■ What to produce
Look through the material below and copy exactly the lines from the line with "Click the Data" to the line with "Click the microphone", those two lines included.

━━━ Stored data

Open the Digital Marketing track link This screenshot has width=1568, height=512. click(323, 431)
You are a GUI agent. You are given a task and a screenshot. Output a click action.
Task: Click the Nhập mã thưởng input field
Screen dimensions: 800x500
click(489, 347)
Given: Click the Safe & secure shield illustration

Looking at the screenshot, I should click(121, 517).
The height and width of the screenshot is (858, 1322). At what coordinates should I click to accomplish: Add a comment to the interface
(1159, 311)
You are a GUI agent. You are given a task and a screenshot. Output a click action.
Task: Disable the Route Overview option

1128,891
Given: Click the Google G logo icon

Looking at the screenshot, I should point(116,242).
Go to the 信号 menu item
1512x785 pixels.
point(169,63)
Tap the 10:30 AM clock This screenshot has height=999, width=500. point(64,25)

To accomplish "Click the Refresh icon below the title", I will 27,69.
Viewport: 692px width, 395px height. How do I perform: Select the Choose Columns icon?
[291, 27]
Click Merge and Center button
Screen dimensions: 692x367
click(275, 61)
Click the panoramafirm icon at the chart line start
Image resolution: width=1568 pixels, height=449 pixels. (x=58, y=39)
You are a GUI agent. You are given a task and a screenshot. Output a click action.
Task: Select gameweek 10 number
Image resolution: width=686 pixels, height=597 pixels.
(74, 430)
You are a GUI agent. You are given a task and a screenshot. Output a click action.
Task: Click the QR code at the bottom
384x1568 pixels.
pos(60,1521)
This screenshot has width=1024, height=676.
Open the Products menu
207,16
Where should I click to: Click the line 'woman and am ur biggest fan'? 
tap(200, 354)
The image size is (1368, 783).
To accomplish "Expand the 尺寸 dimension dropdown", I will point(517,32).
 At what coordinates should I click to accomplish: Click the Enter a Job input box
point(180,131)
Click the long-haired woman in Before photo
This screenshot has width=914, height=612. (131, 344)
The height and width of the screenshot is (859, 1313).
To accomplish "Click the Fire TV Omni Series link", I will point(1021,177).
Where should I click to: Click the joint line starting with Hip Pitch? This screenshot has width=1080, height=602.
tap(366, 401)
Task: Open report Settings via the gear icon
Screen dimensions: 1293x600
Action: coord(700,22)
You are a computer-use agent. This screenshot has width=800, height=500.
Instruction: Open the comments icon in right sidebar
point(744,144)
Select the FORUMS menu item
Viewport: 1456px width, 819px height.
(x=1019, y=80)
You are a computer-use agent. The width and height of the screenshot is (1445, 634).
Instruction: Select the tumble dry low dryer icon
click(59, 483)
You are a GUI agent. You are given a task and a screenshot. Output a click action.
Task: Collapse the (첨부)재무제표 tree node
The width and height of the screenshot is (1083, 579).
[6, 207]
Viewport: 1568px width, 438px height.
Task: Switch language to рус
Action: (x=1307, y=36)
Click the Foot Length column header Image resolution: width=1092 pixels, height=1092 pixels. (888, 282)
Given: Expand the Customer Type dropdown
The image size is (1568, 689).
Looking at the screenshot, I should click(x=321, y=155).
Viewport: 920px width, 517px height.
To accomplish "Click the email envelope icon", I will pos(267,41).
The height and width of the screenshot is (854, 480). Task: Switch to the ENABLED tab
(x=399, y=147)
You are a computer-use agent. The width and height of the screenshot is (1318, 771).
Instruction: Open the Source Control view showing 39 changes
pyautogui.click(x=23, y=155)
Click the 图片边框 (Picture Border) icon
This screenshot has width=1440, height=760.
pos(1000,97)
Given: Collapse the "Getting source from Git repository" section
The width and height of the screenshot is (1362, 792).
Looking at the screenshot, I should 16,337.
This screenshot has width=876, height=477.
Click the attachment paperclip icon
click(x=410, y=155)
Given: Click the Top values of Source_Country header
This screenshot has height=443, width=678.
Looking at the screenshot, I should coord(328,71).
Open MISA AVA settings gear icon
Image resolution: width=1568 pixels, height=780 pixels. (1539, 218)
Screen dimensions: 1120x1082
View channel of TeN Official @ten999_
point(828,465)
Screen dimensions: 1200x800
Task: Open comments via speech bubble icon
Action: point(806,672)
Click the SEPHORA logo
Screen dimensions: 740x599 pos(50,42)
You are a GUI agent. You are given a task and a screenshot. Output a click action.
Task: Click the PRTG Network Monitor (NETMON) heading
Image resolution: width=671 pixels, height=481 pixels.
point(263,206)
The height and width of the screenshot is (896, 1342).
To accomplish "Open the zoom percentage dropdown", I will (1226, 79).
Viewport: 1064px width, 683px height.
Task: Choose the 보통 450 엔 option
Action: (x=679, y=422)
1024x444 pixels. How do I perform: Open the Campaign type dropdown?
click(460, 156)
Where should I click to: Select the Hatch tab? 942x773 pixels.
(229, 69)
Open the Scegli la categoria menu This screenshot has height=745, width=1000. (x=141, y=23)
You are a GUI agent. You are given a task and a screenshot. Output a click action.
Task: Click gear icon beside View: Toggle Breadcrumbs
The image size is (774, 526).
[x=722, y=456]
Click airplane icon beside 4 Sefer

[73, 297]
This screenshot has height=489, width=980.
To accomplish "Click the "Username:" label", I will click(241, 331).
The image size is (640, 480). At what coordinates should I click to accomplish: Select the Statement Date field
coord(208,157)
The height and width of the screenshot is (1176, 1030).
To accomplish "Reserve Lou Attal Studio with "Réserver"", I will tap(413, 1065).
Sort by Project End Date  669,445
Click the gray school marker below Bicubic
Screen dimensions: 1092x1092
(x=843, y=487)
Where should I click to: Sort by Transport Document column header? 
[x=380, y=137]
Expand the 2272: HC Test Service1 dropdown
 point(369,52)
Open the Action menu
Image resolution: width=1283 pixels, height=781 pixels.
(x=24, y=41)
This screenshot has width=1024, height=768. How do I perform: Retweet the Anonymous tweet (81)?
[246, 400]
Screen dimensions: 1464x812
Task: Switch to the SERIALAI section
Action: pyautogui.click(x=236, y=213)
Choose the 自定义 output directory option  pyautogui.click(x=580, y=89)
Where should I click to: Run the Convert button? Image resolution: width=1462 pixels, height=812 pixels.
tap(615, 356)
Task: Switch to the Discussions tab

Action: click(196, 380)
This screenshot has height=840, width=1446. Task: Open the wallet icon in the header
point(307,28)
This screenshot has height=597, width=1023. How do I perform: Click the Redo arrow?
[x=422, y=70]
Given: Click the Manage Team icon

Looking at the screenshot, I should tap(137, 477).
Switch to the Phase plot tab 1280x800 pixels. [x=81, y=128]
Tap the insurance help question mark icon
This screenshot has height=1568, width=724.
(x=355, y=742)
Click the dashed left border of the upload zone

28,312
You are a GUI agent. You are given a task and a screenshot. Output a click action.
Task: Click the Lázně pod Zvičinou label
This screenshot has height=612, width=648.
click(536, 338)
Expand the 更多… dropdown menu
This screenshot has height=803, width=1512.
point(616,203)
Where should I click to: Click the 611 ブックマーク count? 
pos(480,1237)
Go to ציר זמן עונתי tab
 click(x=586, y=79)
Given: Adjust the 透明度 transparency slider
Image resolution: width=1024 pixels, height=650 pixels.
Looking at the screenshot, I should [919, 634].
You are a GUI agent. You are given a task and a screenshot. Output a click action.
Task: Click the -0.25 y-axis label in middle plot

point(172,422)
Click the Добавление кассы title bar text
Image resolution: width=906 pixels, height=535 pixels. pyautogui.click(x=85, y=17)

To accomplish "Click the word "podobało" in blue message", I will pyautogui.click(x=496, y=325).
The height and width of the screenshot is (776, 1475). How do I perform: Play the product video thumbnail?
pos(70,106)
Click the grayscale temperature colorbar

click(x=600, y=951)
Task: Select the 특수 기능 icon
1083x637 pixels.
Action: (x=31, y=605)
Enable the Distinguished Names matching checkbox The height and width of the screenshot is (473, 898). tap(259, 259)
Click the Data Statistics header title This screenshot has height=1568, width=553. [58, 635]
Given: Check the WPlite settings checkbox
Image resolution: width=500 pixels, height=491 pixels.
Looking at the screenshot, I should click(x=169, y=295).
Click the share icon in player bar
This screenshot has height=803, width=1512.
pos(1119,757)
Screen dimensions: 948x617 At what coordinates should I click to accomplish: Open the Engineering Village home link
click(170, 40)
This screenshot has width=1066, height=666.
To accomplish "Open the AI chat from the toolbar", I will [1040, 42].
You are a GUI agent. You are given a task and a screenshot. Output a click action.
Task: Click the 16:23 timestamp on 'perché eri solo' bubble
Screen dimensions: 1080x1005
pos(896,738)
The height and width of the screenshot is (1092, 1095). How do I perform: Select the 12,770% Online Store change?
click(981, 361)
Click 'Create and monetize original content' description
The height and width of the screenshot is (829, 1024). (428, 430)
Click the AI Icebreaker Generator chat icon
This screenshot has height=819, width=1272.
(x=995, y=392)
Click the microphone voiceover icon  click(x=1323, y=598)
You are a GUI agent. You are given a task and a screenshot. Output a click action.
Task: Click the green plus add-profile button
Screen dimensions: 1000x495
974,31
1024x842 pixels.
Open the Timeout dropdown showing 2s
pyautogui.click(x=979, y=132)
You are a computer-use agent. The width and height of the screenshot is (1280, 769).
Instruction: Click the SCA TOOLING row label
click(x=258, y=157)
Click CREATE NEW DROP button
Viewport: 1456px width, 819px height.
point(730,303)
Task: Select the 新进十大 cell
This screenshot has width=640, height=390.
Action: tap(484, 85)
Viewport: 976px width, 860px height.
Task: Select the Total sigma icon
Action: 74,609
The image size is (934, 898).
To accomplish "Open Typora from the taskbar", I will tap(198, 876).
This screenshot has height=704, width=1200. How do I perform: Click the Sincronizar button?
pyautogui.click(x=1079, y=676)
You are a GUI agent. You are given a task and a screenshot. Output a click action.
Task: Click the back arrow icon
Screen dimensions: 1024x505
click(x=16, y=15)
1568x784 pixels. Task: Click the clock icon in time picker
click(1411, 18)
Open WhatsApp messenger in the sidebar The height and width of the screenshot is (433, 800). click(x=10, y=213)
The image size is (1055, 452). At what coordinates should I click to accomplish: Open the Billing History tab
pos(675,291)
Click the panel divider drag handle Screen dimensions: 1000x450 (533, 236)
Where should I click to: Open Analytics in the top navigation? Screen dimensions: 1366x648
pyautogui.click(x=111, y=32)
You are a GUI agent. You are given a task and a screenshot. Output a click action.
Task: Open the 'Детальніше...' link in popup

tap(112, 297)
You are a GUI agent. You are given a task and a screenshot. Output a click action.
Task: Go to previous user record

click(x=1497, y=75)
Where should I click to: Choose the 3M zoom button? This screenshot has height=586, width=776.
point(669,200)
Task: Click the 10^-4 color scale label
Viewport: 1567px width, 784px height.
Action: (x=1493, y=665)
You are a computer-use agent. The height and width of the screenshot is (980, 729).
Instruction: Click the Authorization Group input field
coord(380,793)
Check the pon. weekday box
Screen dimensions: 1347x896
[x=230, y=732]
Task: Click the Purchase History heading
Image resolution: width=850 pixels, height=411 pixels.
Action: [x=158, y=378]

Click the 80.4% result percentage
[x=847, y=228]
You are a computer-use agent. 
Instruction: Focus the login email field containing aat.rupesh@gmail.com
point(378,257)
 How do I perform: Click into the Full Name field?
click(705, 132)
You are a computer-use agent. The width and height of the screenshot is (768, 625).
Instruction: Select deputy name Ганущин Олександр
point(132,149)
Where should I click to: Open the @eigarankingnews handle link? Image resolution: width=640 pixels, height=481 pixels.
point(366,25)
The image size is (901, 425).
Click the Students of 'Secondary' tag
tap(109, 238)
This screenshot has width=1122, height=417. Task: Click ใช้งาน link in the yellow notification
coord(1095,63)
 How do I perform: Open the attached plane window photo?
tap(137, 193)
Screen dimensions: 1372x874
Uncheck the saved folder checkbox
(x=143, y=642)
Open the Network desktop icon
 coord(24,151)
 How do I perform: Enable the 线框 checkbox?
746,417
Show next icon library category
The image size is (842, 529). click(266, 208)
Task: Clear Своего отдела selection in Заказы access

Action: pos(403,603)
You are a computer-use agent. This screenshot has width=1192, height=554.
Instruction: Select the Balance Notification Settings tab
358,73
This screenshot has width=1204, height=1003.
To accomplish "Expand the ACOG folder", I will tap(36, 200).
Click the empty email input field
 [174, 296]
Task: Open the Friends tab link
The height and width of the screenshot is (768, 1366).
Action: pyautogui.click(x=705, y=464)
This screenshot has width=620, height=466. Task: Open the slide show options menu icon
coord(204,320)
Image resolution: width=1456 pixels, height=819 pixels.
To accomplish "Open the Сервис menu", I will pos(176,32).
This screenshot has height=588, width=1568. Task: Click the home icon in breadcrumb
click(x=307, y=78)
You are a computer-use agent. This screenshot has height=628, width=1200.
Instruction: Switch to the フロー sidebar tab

━━━━━━

■ Answer for the task
Click the Data Statistics header title This screenshot has height=1568, width=553. [58, 635]
Given: Check the WPlite settings checkbox
Image resolution: width=500 pixels, height=491 pixels.
Looking at the screenshot, I should click(x=169, y=295).
Click the share icon in player bar
This screenshot has height=803, width=1512.
pos(1119,757)
Screen dimensions: 948x617 At what coordinates should I click to accomplish: Open the Engineering Village home link
click(170, 40)
This screenshot has width=1066, height=666.
To accomplish "Open the AI chat from the toolbar", I will [1040, 42].
You are a GUI agent. You are given a task and a screenshot. Output a click action.
Task: Click the 16:23 timestamp on 'perché eri solo' bubble
Screen dimensions: 1080x1005
pos(896,738)
The height and width of the screenshot is (1092, 1095). How do I perform: Select the 12,770% Online Store change?
click(981, 361)
Click 'Create and monetize original content' description
The height and width of the screenshot is (829, 1024). (428, 430)
Click the AI Icebreaker Generator chat icon
This screenshot has height=819, width=1272.
(x=995, y=392)
Click the microphone voiceover icon  click(x=1323, y=598)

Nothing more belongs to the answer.